# [Exercise instructions]
**a.** According to the string-joining write-up, why does the solution use recursion with memoization? Answer in one to three sentences.
**b.** Pick up the string-joining write-up after its final sentence and carry it forward.

Problem Description

In this problem, we are given an array called words, which contains 'n' strings, each indexed from 0 to n-1. We need to combine these strings using a special 'join' operation which merges two strings together. But there's a twist: if the last character of the first string is the same as the first character of the second string, we have to remove one of these matching characters while joining them. The goal is to perform n - 1 join operations to generate a single string in such a way that the final string's length is as small as possible.

Here's what we are allowed to do during each join operation:

• We can append the next string in the array words to the current string str_i.
• Alternatively, we can prepend the next string in the array words to the current string str_i.

Intuition

To arrive at the solution approach, consider that at every step of joining, we have two choices: either append or prepend the next word. The impact of this choice on the final string length can vary depending on the matching characters at the edges of the strings being joined.

We aim to minimize the overall length each time we make a join. To do this for n - 1 operations, an intuition may lead us to dynamic programming or recursion to check every possibility, remembering the results of sub-problems to avoid redundant calculations.

Since the problem is about making choices at each step and optimizing for the 'smallest length', and considering that each choice might impact the subsequent ones, we can visualize the decision-making process as a tree. This is a common characteristic of problems where backtracking or dynamic programming is a fit.

The solution uses recursion with memoization (notice the use of the @cache decorator) to explore all possible concatenations and record the results for sub-problems, thus avoiding the recalculation of the same state. The dfs function takes into account the current position i, as well as the potential characters at the beginning and end of the current concatenated string (a and b) to make decisions leading towards the minimum length of the final string.

Each call to the dfs function considers the effect of performing a join operation via appending or prepending the current word to the string being built so far and tracks which operation gives the shorter result. The use of a recursive function with memoization allows the efficient solving of this optimization problem by making the complexity feasible for larger input sizes.

# [Provided data]
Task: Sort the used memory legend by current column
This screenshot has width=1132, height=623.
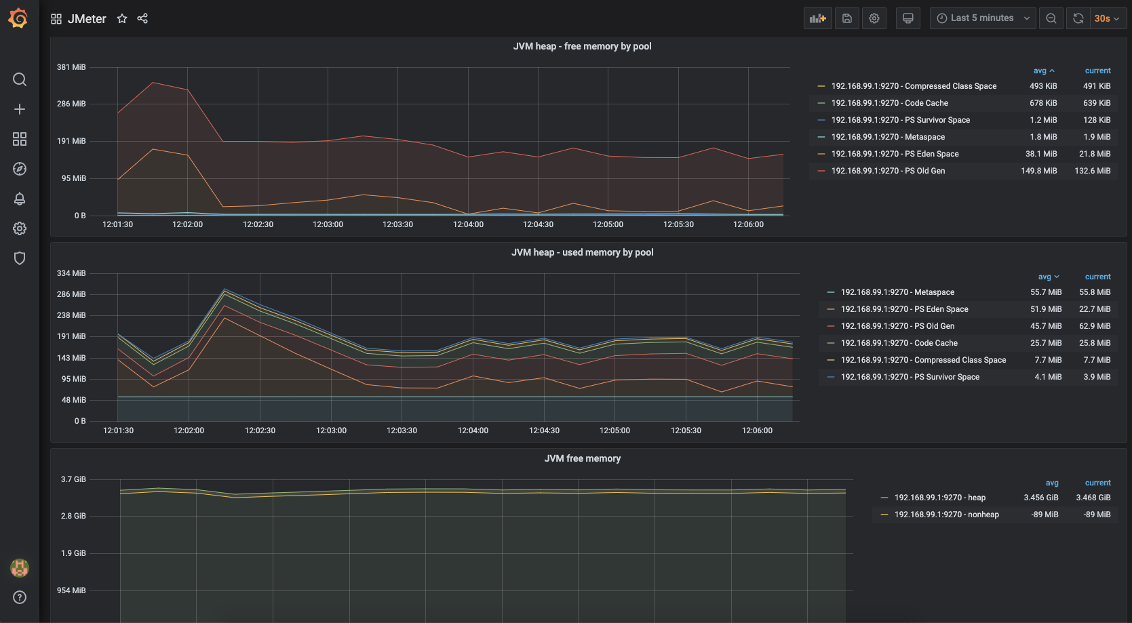Action: 1097,277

# [Answers to each task]
**a.** Memoization records the result of each sub-problem, so the same state is not recalculated when it comes up again. This avoids redundant work while all the append and prepend choices are explored, and it keeps the complexity feasible for larger input sizes.

**b.**
Learn more about Dynamic Programming patterns.

Solution Approach

The implementation relies on Depth-First Search (DFS) recursion with memoization to efficiently explore all possible concatenation sequences. The @cache decorator is used to memoize the results. Let's examine how the solution works by breaking down the key components of the implementation:

• The function dfs is the core of this solution. It takes three parameters: the current index i in the words array, a character a representing the beginning character of the string up to this point, and a character b representing the ending character of the string up to this point.

• The base case for the recursion is when i exceeds the number of words we have. At that point, there are no more words to join, and the function returns 0 because there is no extra length to add from additional words.

• When inside dfs, we consider the next word s to be joined with the current string. We have two choices resembling a binary tree's branches:

  • Append: Where we consider adding s to the end of the current string, so we call dfs(i + 1, a, s[-1]), passing s[-1] as the new ending character since we're appending. We subtract 1 from the length if the current ending character b matches the starting character of s.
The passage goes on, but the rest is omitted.